Ever since May 8, the need to establish transparency and trust has been thrown in sharp relief. According to Malekan, the whole thing wasn’t as decentralized as promised, which not only affected how resilient the blockchain was, but also impacted how moments of crisis were handled. Since it is still unclear whether the crash was set off by an attack, multiple concerns regarding who was to blame, conflicts of interest, as well as how the reserve bitcoin should have been spent, remain largely unanswered.

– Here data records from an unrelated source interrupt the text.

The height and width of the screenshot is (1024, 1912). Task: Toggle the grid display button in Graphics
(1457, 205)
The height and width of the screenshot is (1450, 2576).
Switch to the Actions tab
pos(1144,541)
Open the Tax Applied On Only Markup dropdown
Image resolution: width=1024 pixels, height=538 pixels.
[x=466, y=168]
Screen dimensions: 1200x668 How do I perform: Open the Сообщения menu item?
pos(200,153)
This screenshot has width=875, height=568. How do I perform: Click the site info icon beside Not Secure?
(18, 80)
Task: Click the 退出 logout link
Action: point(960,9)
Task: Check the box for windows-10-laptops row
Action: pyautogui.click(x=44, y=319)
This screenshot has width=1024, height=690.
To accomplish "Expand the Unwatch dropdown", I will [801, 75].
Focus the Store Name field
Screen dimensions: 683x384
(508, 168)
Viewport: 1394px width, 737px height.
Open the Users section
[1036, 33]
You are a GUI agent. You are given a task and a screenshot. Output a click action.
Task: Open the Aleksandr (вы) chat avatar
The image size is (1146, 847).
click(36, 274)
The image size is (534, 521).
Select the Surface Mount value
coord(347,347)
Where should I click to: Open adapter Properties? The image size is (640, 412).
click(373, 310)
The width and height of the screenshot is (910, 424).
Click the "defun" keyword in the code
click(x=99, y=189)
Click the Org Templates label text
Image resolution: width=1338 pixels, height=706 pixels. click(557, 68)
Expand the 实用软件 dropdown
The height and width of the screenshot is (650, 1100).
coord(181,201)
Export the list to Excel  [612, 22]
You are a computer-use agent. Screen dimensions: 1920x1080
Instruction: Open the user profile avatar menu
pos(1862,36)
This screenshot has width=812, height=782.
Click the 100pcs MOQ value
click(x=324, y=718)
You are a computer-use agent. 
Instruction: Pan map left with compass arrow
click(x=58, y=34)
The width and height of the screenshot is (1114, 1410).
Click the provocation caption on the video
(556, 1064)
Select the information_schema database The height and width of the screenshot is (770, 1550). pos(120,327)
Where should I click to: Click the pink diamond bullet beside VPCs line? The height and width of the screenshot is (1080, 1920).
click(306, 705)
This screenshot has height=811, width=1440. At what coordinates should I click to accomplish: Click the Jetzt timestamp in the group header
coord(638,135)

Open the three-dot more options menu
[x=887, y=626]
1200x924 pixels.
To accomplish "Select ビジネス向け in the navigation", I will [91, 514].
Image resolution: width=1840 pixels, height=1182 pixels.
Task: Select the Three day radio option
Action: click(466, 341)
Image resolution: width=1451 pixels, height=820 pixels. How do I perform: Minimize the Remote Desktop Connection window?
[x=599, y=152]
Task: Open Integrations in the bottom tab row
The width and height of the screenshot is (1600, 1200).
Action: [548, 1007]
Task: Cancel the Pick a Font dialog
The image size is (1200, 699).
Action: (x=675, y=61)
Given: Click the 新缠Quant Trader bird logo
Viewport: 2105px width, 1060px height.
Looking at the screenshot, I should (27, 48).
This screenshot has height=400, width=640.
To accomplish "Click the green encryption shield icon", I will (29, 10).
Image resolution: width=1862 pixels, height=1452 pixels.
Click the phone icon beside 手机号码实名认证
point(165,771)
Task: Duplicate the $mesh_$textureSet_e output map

Whenever wealth is lost on this scale, people not only need parties to blame, but calls for increased regulation also become abundant. Due to the novelty and complexity of blockchain technology, governments are still playing catch-up with products that are changing every day. Malekan thinks that if regulations are applied without considering how decentralized a blockchain is, it can adversely impact the growth of blockchain technologies. According to him, if a blockchain is fully decentralized and community controlled, regulators can leave it alone.
Hard Fork in The Road
On May 18, Do Kwon proposed a hard fork in the Terra blockchain, which would effectively do away with UST and utilize LUNA (currently trading at near-zero) as the cryptocurrency for the new blockchain. According to Kwon, both chains will coexist, with the old one being called “Terra Classic”. However, a forum poll consisting of 7000 votes shows that 92% of the community is against the fork. According to Malekan, this would turn the Terra Blockchain into yet another layer 1 blockchain, of which there are already so many. Kwon insists in his tweets that this fork shows that even without the UST, there is something worth preserving in the Terra ecosystem. However, it is unclear what differentiable value this preserved ecosystem will offer its users.
Our conversation with industry experts made it clear that UST’s fall has not only dealt a serious blow to algorithmic stablecoins, but has also reaffirmed the need for fiat-backed stablecoins like USDC. However, when confronted with the GYEN case, where multiple customers still blame Coinbase for locking them out of their accounts while the company worked on the stablecoin glitch, it is apparent that even non-algorithmic stablecoins can suffer irregularities when technical issues arise or when the market behaves unpredictably. In the aftermath of these events, both stablecoin issuers as well as exchange platforms will have to work harder to win back investors, something that can only be achieved by re-establishing transparency and trust in the market.